18532795. INCREMENTAL PRECISION NETWORKS USING RESIDUAL INFERENCE AND FINE-GRAIN QUANTIZATION simplified abstract (Intel Corporation)
Contents
- 1 INCREMENTAL PRECISION NETWORKS USING RESIDUAL INFERENCE AND FINE-GRAIN QUANTIZATION
- 1.1 Organization Name
- 1.2 Inventor(s)
- 1.3 INCREMENTAL PRECISION NETWORKS USING RESIDUAL INFERENCE AND FINE-GRAIN QUANTIZATION - A simplified explanation of the abstract
- 1.4 Simplified Explanation
- 1.5 Potential Applications
- 1.6 Problems Solved
- 1.7 Benefits
- 1.8 Potential Commercial Applications
- 1.9 Possible Prior Art
- 1.10 Original Abstract Submitted
INCREMENTAL PRECISION NETWORKS USING RESIDUAL INFERENCE AND FINE-GRAIN QUANTIZATION
Organization Name
Inventor(s)
Abhisek Kundu of Bangalore (IN)
NAVEEN Mellempudi of Bangalore (IN)
DHEEVATSA Mudigere of Bangalore (IN)
INCREMENTAL PRECISION NETWORKS USING RESIDUAL INFERENCE AND FINE-GRAIN QUANTIZATION - A simplified explanation of the abstract
This abstract first appeared for US patent application 18532795 titled 'INCREMENTAL PRECISION NETWORKS USING RESIDUAL INFERENCE AND FINE-GRAIN QUANTIZATION
Simplified Explanation
The abstract describes a patent application for a technology that determines scale factors for neural network layers and converts tensor data to a different datatype for processing.
- The technology involves determining per-layer scale factors for tensor data in a neural network model.
- It converts the tensor data from floating point to an 8-bit datatype.
- The converted tensor data is used to generate an output tensor based on the scale factors.
Potential Applications
This technology could be applied in various fields such as image recognition, natural language processing, and autonomous driving systems.
Problems Solved
This technology addresses the challenge of optimizing neural network processing by efficiently converting tensor data to a more compact datatype.
Benefits
The benefits of this technology include improved computational efficiency, reduced memory usage, and potentially faster processing speeds for neural networks.
Potential Commercial Applications
A potential commercial application of this technology could be in the development of edge computing devices for real-time AI applications.
Possible Prior Art
One possible prior art for this technology could be research on optimizing neural network processing through datatype conversion and scaling techniques.
What are the specific operations involved in determining the per-layer scale factor for tensor data?
The specific operations involved in determining the per-layer scale factor for tensor data include analyzing the data distribution within each layer, calculating the appropriate scaling factor based on the distribution, and applying the scale factor to the tensor data.
How does converting tensor data to an 8-bit datatype impact the overall performance of the neural network model?
Converting tensor data to an 8-bit datatype can reduce memory usage and improve computational efficiency by allowing for faster data processing and storage within the neural network model.

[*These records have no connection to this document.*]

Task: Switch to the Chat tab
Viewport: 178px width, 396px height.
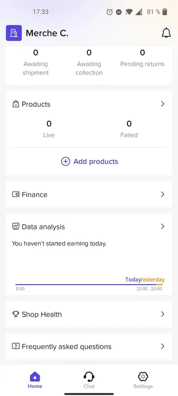Action: point(89,380)
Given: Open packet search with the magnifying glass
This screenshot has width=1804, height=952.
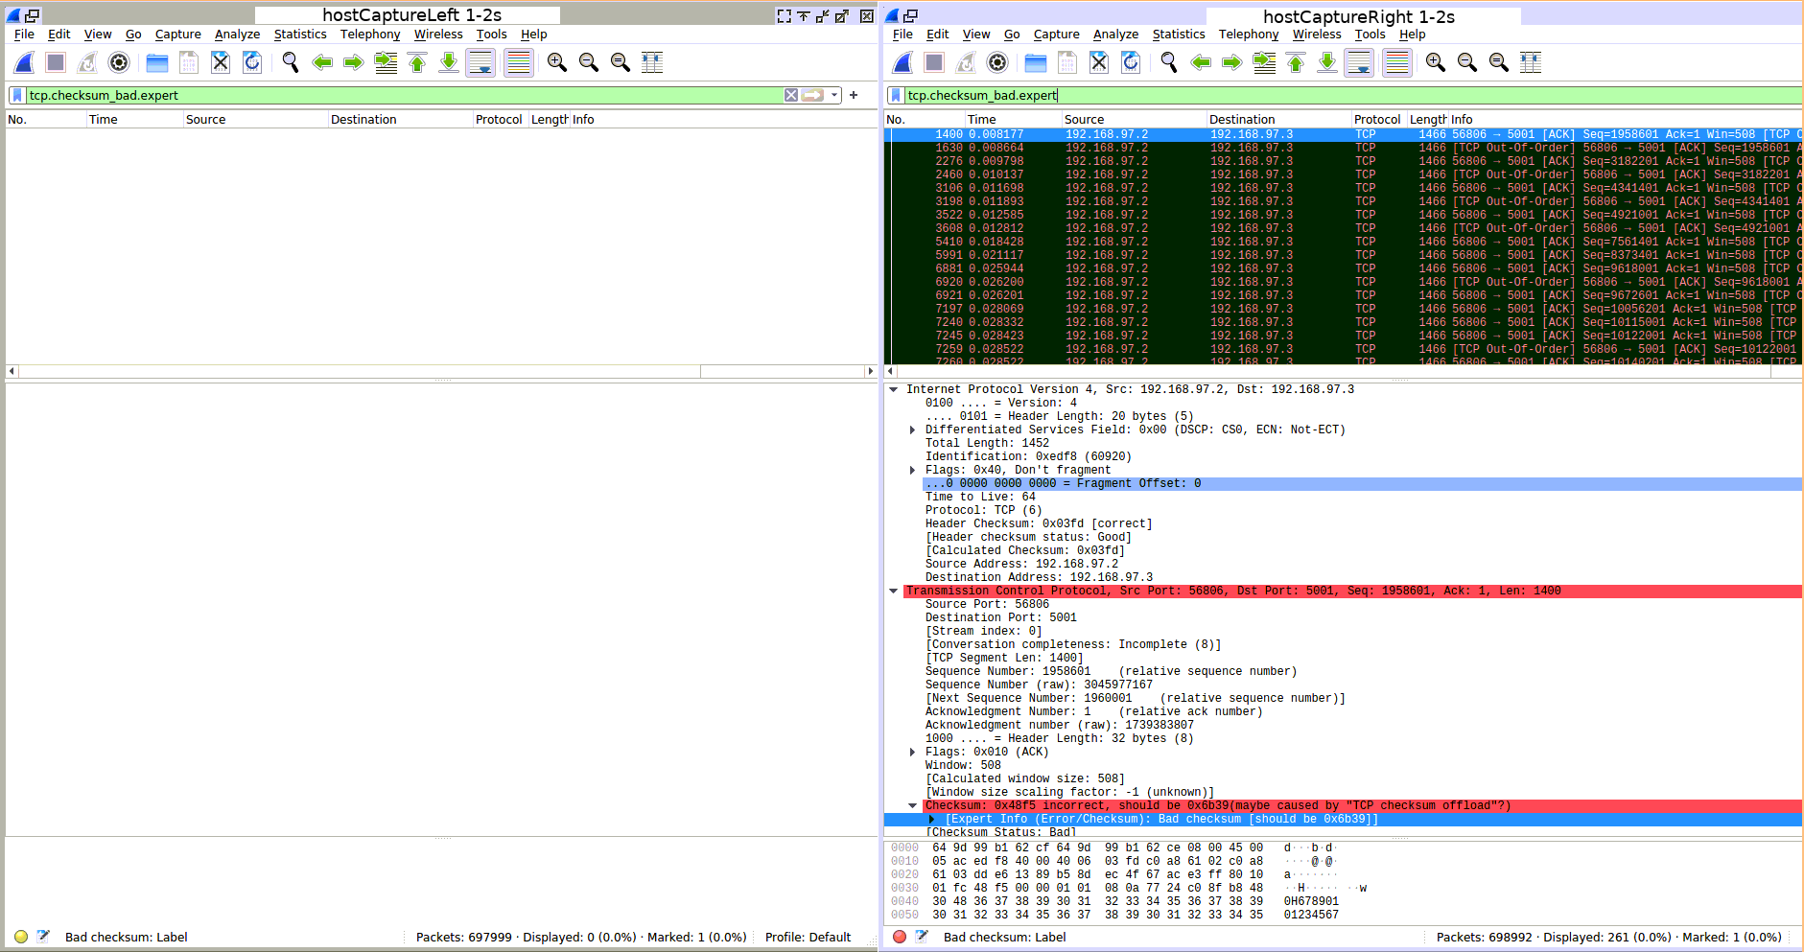Looking at the screenshot, I should pyautogui.click(x=290, y=62).
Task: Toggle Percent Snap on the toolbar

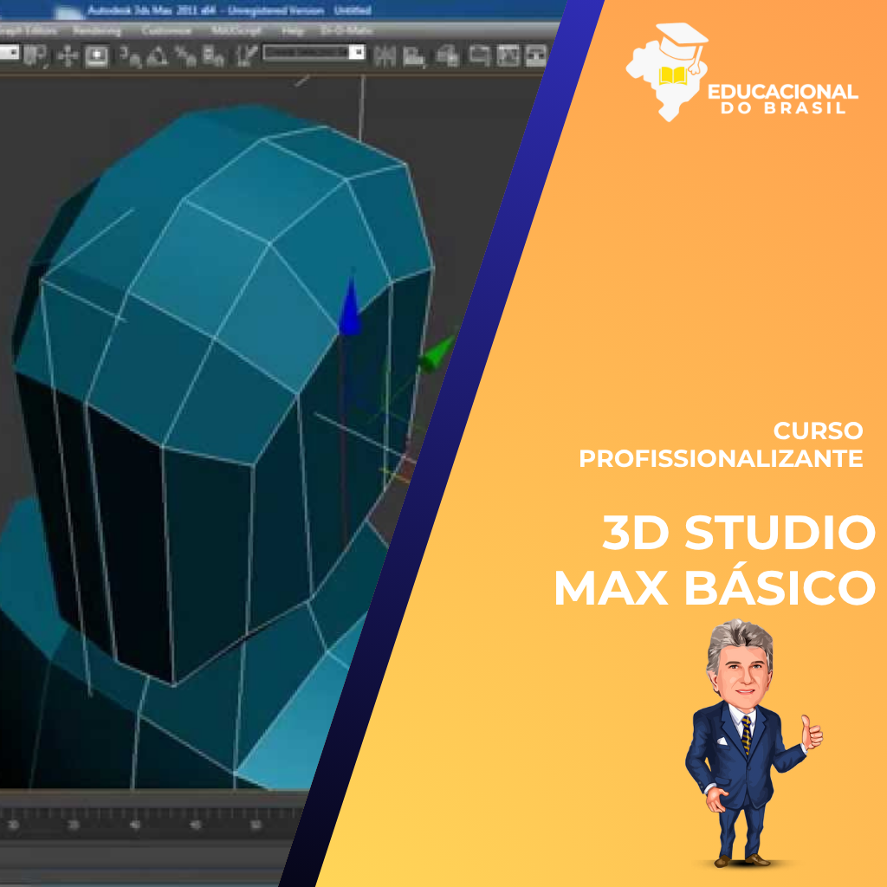Action: 185,55
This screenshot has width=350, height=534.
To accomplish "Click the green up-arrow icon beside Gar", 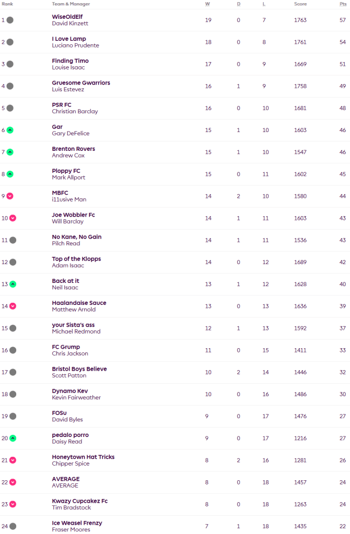I will click(x=10, y=130).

This optimization can lead to overall performance improvements in terms of speed and resource utilization.
Original Abstract Submitted
One embodiment provides for a computer-readable medium storing instructions that cause one or more processors to perform operations comprising determining a per-layer scale factor to apply to tensor data associated with layers of a neural network model and converting the tensor data to converted tensor data. The tensor data may be converted from a floating point datatype to a second datatype that is an 8-bit datatype. The instructions further cause the one or more processors to generate an output tensor based on the converted tensor data and the per-layer scale factor.